▶ [What is being asked]
This exercise requires every record to be repeated exactly.

Data extracted from a collection:
------------------------------------------------------------------------
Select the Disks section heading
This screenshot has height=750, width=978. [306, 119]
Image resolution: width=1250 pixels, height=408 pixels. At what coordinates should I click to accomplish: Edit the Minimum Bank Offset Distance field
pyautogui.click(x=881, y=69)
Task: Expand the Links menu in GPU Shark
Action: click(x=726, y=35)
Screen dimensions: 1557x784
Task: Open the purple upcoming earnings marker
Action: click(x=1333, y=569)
------------------------------------------------------------------------
▶ [Result of the exercise]
Select the Disks section heading
This screenshot has height=750, width=978. [306, 119]
Image resolution: width=1250 pixels, height=408 pixels. At what coordinates should I click to accomplish: Edit the Minimum Bank Offset Distance field
pyautogui.click(x=881, y=69)
Task: Expand the Links menu in GPU Shark
Action: click(x=726, y=35)
Screen dimensions: 1557x784
Task: Open the purple upcoming earnings marker
Action: click(x=1333, y=569)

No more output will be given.